# [INFORMATION PROVIDED]
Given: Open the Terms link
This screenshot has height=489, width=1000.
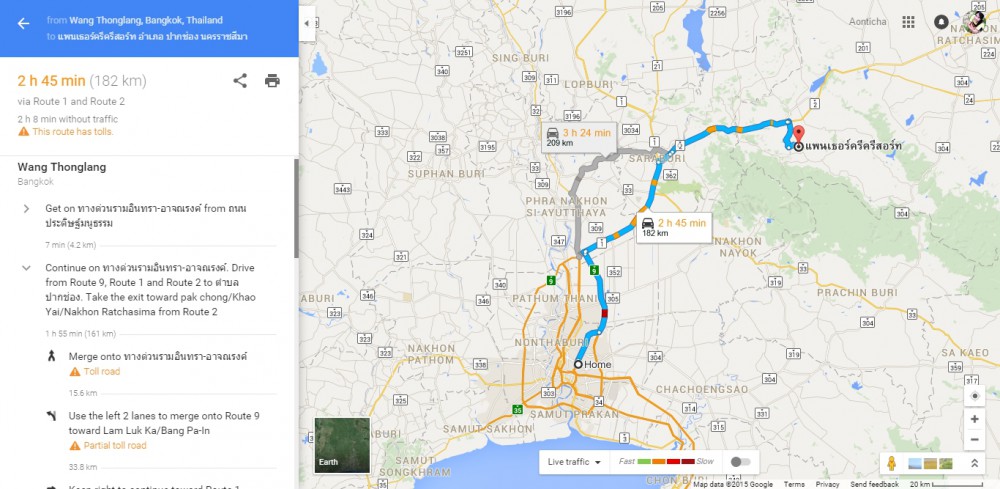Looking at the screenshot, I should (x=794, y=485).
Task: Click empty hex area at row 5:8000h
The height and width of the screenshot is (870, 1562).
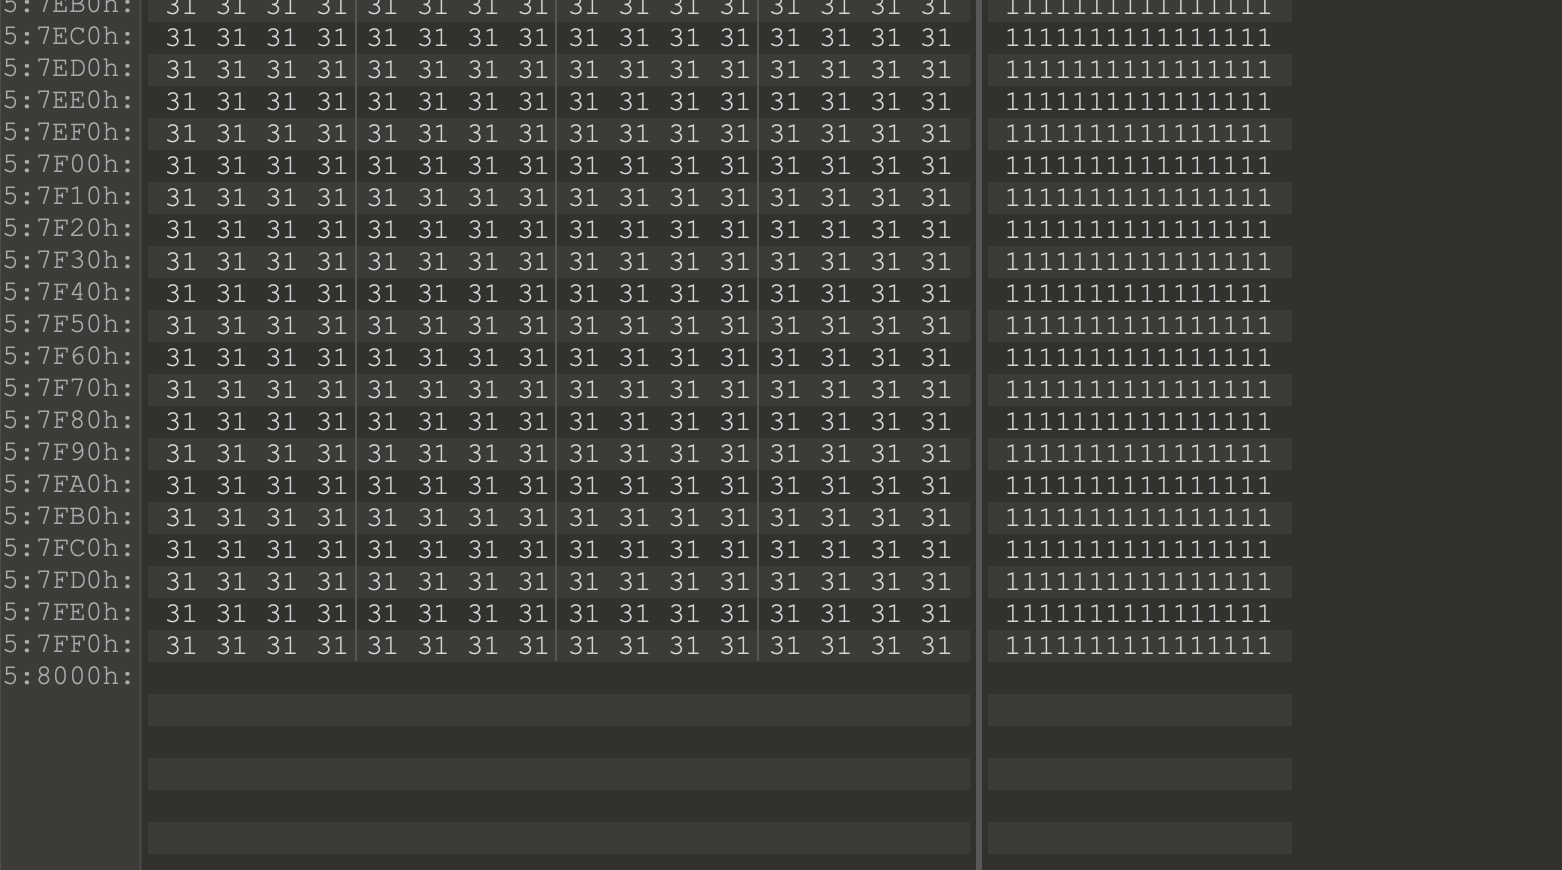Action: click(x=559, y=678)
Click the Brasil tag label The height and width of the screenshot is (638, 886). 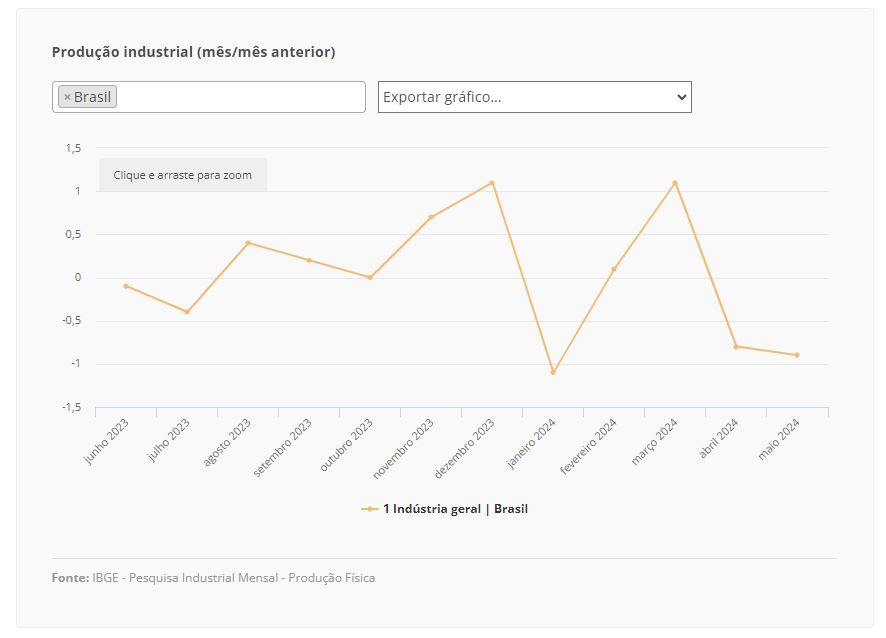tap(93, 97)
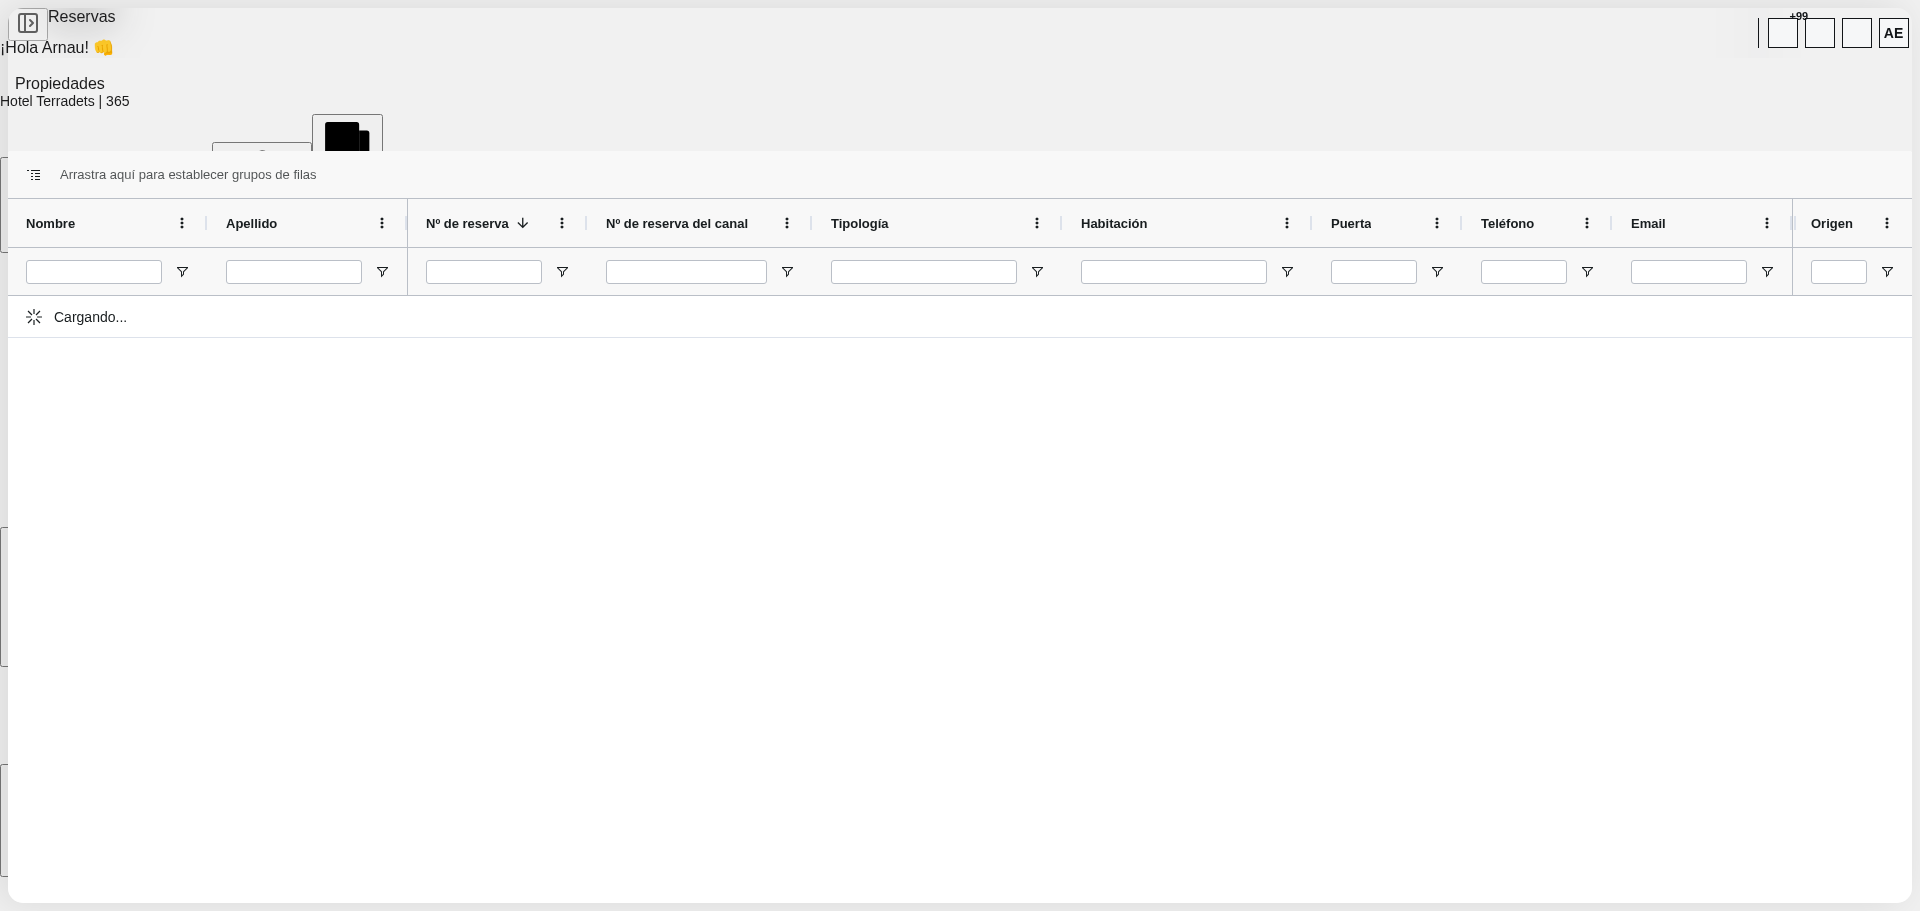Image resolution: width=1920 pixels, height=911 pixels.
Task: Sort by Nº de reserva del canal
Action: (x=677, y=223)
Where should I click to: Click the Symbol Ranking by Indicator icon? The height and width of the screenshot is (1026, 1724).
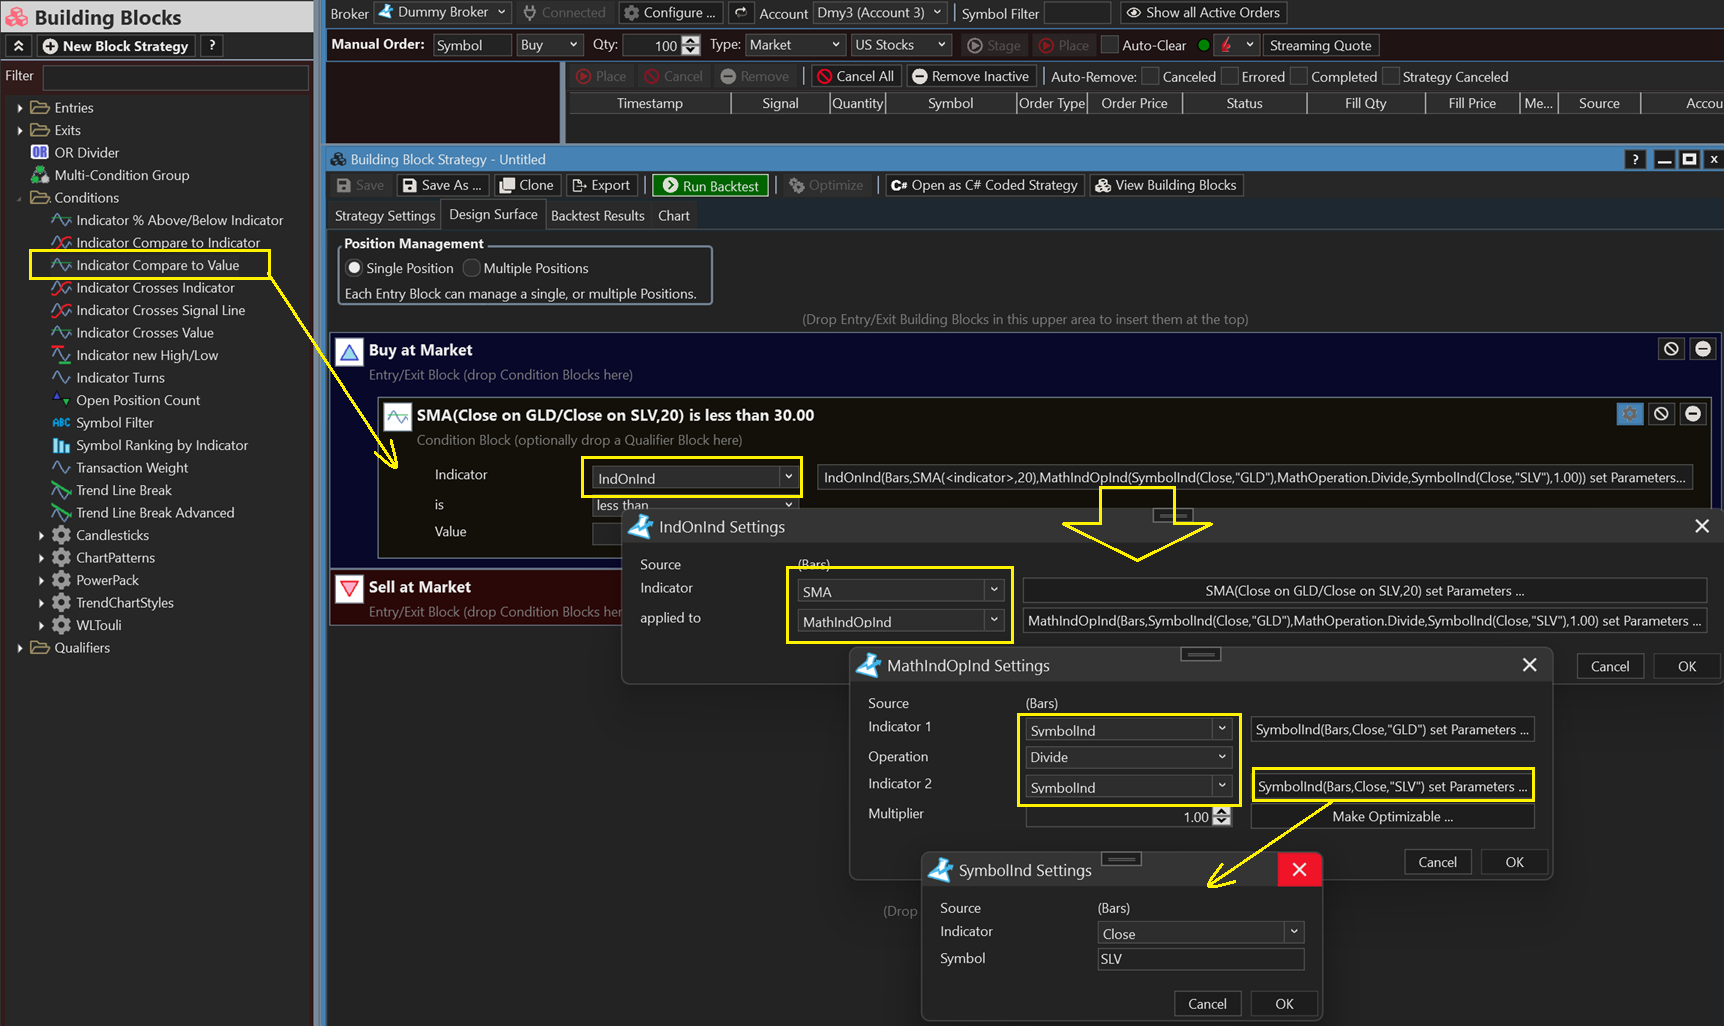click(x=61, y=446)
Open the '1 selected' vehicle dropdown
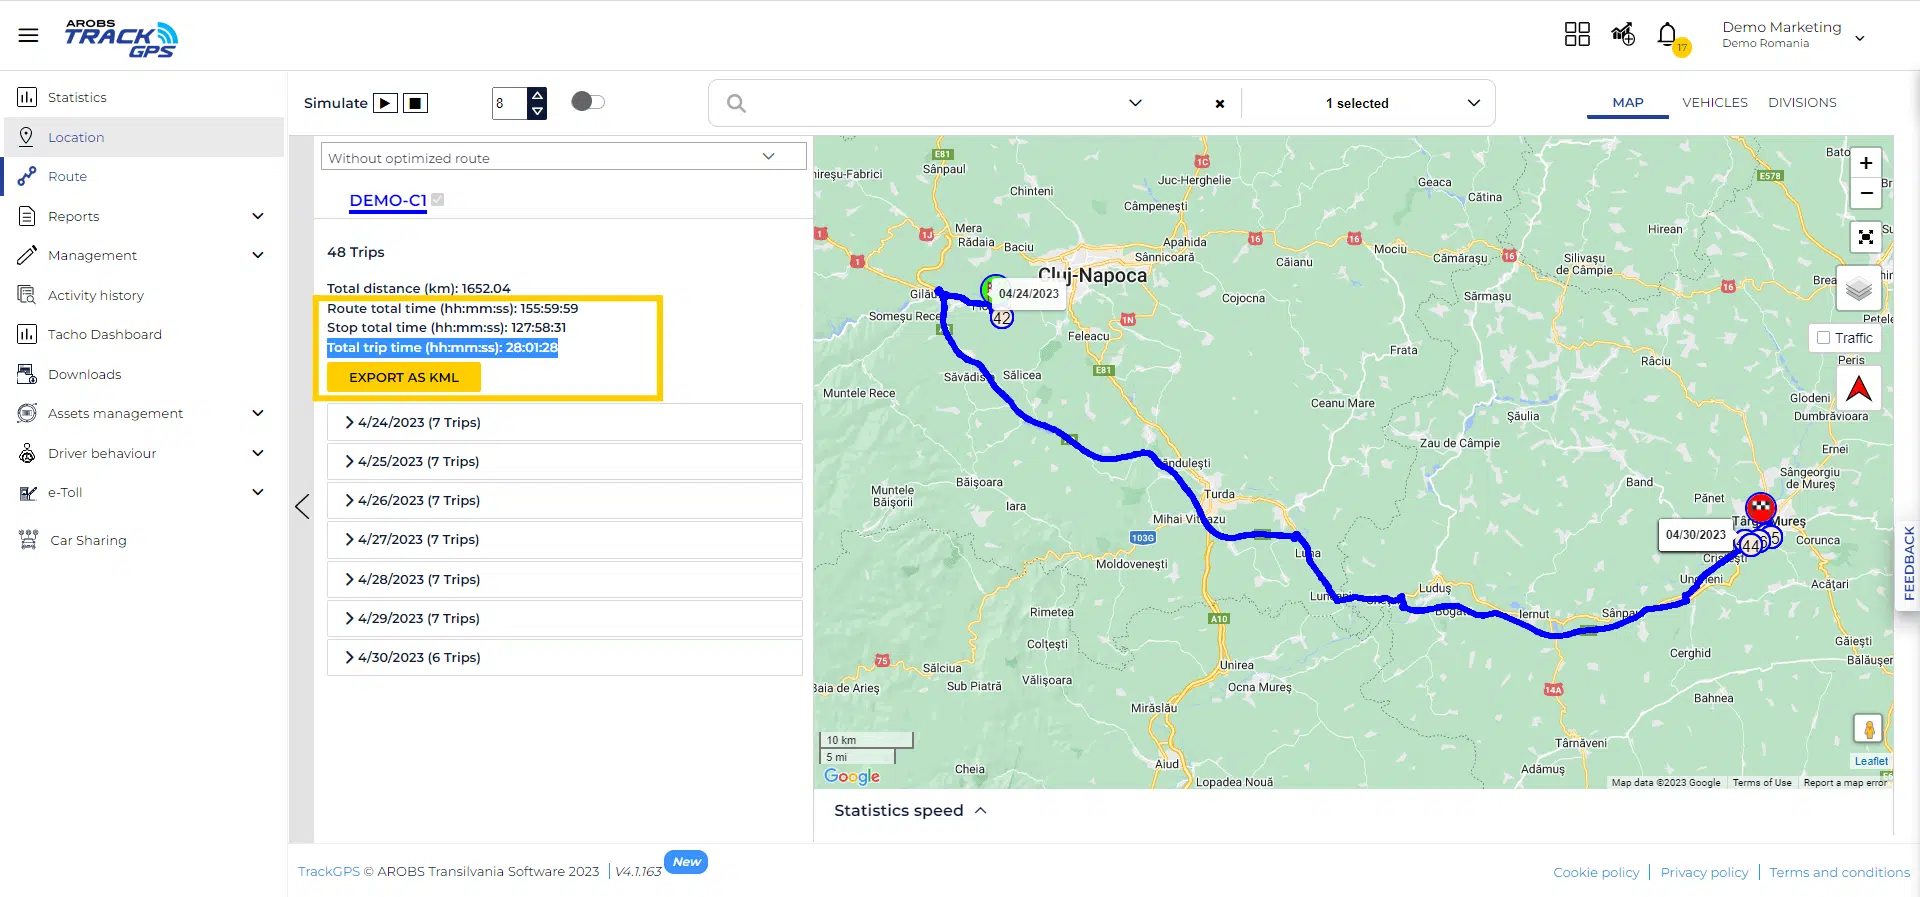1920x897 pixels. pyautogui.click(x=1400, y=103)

# [TASK BRIEF]
Your reply should hold only the lines running from the one with "Where should I" to the end of the data above, set down exactly, pictures omitted.

# [WORKED SOLUTION]
Where should I click to: Click the Symbol Ranking by Indicator icon? The height and width of the screenshot is (1026, 1724).
click(x=61, y=446)
Open the '1 selected' vehicle dropdown
1920x897 pixels. pyautogui.click(x=1400, y=103)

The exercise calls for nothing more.